VEGA Cluster
THIS IS AN OBSOLETE WIKI PAGE
FOR current VEGA Information see Pool Cluster
THIS IS AN OBSOLETE WIKI PAGE
THIS IS AN OBSOLETE WIKI PAGE KEPT FOR HISTORICAL REASONS
- VEGA is a private cluster with restricted access to the rad332_0001 group
- VEGA has 6 nodes: vega0[1-6]
- Head node: vega01.cac.cornell.edu (access via ssh)
- Centos 7.3.1611
- Cluster scheduler: slurm 17.02
- /home (1.9 TB) directory server (nfs exported to all 5 of the other nodes)
- /scratch (1.9TB) found on vega0[2-5]
- /scratch (3.6TB) found on vega06
- Head node: vega01.cac.cornell.edu (access via ssh)
- Cluster Status: Ganglia. ** COMING SOON **
- Questions/Issues: cac-help@cornell.edu
Getting Started with the VEGA cluster
vega01 is currently acting as a 'head node' for scheduling and "cluster" access (until one is purchased later in the year).
Best Practices for the Vega cluster:
- ssh to vega01.cac.cornell.edu
- schedule your jobs using a batch script (see below)
Partitions (i.e. queues)
("partition" is the term used by slurm)
VEGA currently has 2 partitions:
- normal (default)
- Number of nodes: 5
- Node Names: vega0[2-6]
- Sockets:2, CoresPerSocket:24, ThreadsPerCore:2
- Maximim Memory: no limit
- /scratch per node: 1.9TB on vega[02-05]; 3.6TB on vega06
- Maximum allowed time: no limit
- short
- Number of nodes: 1
- Node Names: vega01
- Sockets:1, CoresPerSocket:24, ThreadsPerCore:2
- Maximum Core: 24
- Maximim Memory: no limit
- /scratch: 1.9TB on vega[02-05]; 3.6TB on vega06
- Maximum allowed time: 1 hour
Installed Software
The 'module' system is implemented.
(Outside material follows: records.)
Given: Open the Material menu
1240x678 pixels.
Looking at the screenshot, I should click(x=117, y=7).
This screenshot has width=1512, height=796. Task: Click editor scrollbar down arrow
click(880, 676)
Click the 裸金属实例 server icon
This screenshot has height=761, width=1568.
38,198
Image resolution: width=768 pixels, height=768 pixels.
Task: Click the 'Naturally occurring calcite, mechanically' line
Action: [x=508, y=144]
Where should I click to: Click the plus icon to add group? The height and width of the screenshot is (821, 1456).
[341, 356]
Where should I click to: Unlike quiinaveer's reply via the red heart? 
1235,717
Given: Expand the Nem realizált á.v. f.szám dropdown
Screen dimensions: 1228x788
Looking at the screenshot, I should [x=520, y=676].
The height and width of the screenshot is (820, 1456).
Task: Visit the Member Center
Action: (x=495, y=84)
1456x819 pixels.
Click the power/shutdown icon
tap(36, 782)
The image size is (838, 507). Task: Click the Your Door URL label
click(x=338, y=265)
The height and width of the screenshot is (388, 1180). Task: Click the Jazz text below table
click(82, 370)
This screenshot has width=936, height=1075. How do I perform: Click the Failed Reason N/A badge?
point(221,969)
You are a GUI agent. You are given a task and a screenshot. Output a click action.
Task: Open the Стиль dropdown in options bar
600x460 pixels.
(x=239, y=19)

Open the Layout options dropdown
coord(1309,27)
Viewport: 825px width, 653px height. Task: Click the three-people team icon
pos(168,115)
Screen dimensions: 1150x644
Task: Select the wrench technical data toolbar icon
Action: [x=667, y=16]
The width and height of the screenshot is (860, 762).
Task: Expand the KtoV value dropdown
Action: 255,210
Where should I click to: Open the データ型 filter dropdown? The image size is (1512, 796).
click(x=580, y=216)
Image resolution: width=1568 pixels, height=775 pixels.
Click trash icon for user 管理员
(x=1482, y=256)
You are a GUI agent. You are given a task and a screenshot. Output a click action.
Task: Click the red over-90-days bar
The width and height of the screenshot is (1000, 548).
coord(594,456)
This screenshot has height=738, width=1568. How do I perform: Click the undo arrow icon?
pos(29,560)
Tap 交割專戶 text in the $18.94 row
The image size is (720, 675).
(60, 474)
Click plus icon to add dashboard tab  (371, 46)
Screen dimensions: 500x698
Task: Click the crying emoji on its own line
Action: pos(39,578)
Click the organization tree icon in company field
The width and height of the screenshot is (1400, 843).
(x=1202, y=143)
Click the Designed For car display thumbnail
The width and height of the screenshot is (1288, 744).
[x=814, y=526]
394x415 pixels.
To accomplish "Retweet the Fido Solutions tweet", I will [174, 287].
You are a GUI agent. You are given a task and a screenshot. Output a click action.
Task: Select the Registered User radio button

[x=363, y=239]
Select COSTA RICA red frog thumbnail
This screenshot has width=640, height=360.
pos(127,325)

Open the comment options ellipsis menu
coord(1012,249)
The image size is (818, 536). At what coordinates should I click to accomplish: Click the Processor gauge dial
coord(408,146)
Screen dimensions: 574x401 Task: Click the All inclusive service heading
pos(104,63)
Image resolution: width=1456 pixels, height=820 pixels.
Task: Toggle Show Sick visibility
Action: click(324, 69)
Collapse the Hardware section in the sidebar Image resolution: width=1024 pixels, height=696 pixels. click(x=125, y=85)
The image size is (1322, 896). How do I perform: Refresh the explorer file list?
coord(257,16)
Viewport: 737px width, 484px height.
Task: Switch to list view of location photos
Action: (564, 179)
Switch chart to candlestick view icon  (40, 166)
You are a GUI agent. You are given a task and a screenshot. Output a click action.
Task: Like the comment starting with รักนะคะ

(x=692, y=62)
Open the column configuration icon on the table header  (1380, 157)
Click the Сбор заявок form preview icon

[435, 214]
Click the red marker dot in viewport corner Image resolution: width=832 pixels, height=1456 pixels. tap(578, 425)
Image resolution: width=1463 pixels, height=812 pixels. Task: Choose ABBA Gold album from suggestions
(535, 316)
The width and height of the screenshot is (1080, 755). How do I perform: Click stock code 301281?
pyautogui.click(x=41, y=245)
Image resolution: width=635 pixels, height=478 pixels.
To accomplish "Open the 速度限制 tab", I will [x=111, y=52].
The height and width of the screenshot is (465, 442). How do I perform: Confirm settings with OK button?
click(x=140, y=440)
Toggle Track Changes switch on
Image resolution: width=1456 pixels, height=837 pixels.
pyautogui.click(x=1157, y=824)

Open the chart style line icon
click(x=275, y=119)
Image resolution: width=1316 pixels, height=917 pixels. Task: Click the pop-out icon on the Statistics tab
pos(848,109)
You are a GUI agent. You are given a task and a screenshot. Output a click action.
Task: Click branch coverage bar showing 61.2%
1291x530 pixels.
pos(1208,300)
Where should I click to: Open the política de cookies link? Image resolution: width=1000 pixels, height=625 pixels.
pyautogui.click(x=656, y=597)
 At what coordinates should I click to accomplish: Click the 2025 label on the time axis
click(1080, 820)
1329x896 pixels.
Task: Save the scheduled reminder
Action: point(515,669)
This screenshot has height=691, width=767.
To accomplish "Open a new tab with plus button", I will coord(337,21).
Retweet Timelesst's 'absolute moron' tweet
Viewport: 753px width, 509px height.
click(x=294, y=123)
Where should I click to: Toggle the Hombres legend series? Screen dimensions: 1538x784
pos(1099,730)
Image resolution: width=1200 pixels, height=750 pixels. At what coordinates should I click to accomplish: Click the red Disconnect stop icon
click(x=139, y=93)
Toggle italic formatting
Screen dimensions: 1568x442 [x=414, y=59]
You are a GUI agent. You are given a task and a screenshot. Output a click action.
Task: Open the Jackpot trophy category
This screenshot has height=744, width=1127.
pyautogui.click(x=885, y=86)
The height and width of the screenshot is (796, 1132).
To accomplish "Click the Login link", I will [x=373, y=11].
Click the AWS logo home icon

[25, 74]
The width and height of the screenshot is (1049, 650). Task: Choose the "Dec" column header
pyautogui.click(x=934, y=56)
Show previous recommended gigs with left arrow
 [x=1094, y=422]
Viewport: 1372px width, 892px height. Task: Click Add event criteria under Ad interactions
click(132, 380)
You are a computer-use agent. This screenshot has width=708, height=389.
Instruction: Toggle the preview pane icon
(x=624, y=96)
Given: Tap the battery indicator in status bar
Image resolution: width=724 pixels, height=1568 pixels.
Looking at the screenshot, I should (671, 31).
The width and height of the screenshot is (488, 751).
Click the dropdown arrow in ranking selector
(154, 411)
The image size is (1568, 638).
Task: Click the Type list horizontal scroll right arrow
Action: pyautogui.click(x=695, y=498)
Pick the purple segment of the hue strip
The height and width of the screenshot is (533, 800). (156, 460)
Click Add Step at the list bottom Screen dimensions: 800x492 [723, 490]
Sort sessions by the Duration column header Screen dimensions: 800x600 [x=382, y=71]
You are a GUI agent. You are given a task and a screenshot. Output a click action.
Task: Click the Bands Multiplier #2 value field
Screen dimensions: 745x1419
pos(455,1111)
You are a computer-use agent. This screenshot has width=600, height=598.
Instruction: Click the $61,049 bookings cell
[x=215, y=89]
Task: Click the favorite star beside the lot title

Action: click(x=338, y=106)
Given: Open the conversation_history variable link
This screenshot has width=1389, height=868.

Use: module avail to list what environment you can put yourself in for a software version. EXAMPLE: To be sure you are using the environment setup for Intel mpi, you would type: * module avail * module load intelmpi * module list (will show you what modules you have loaded) - when done using the environment, either logout OR type: * module unload intelmpi
(sortable table)
Package and Version Module Notes Devtoolset (7) devtoolset7 contains gcc 7.1.1 Firefox Installed on vega01 ONLY gcc (4.8.5) Default - no module Intel C Compiler (17.04) intel17 Intel Fortran Compiler (17.04) intel17 Intel mpi (2017 U3 Build 20170405) intelmpi Intel python 2 (2.7.13) intelpython2 Intel python 3 (3.5.3) intelpython3 psi4conda 1.1 psi4conda/1.1/py2.7 Built with Intel Python 2.7 psi4conda 1.1 psi4conda/1.1/py3.5 Built with Intel Python 3.5 Quantum Espresso 6.1 quantum-espresso6.1
- It is usually possible to install software in your home directory.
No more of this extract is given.